从https://www.ncbi.nlm.nih.gov/geo/query/acc.cgi?acc=GSE65168
网站上下载编号为GSE65168的原始数据集,在这里请注意,请下载.CEL类型的原始数据。
CEL文件应该是Supplementary file里的raw.tar,解压后就是所有样本的CEL文件。CEL文件是提交数据者提交的芯片原始数据,是Affmetrix公司的芯片格式,需要用专业软件如R打开,不可以被可视化。
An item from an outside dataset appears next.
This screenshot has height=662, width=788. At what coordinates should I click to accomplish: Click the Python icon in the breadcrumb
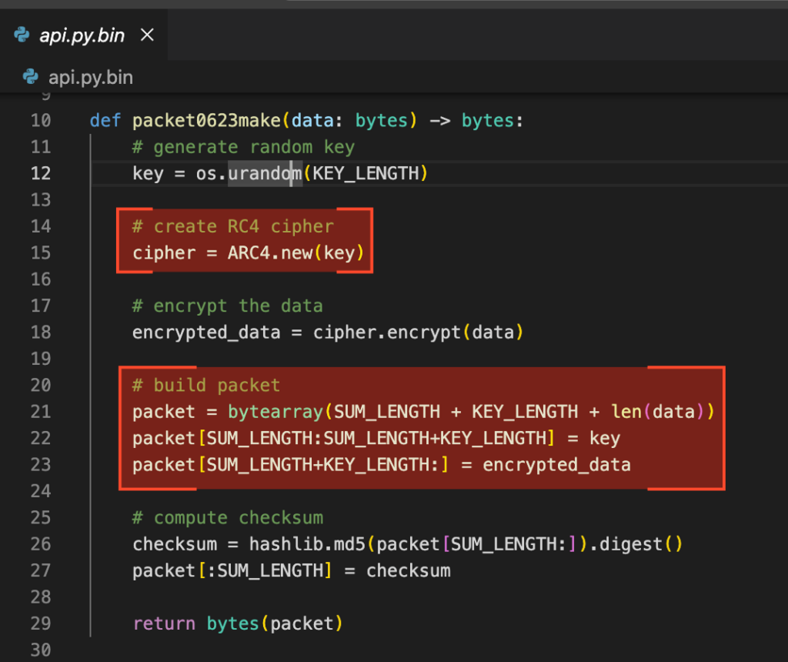click(x=31, y=78)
需要先对CEL文件进行质量控制和数据预处理(具体用bioconductor中对应的不同的包)。
而如果想直接进行分析,如差异基因筛选,可以下载Downloadfamily里的Seires Matrix Files,这是GEO工作人员将提交的原始数据进行整理和标准化后可以被可视化的txt文件,即每个探针的表达量。
下载原始数据压缩包,至本地文件路径(E:\大三下\0-转录组信息学\作业\ GSE65168_RAW)处。
第一步完成。
2.用R语言从本地路径下提取CEL类型文件。
打开Rstudio。
library(oligo) #加载oligo包
setwd("E:/大三下/0-转录组信息学/GSE65168_RAW") #设置工作路径
data.dir<-"E:/大三下/0-转录组信息学/GSE65168_RAW" #将CEL存放的路径存放在自定义变量data.dir处
(celfiles<-list.files(data.dir,"\\.gz$"))
data.raw<-read.celfiles(filenames=file.path(data.dir,celfiles)) #用oligo包中的read.celfiles函数提取CEL文件
data.raw
设置探针(样本)的名称。
treats<-strsplit("BR HBR VBR VHBR BR HBR VBR VHBR"," ")[[1]]
(snames<-paste(treats,rep(1:2,c(4,4)),sep=" "))
sampleNames(data.raw)<-snames
pData(data.raw)$index<-treats
sampleNames(data.raw)
[1] "BR 1" "HBR 1" "VBR 1" "VHBR 1" "BR 2" "HBR 2" "VBR 2" "VHBR 2"
表达矩阵
exprs_matrix<-data.raw@assayData$exprs
exprs_matrix[1:5,1:5]
3. 绘制MA图,查看各芯片中M,A之间的关系。
MA图可以很好的反映M和A两个变量之间的关系。
par(mfrow=c(2,2))
MAplot(data.raw[,1:4],pair=F)
MAplot(data.raw[,5:8],pair=F)
4. 运用oligo包的fitProbeLevelModel()函数,进行数据的预处理。
fit<-fitProbeLevelModel(data.raw)
#1) background subtraction
#2) normalization
#3) summarization
fitProbeLevelModel函数实现了芯片数据预处理的所有过程。
可视化fitProbeLevelModel结果
rle<-RLE(fit,type = "values")
boxplot(rle,col=rainbow(8),ylim=c(-1.2,1.2),main="RLE",ylab="RLE",cex.axis=0.7)
#各样本的众数在0 附近
nuse<-NUSE(fit,type = "values")
boxplot(nuse,col=rainbow(8),ylim=c(0.93,1.07),main="NUSE",ylab="NUSE",cex.axis=0.78)
#各样本的众数在1 附近
可见对芯片的预处理效果良好,芯片质量可靠。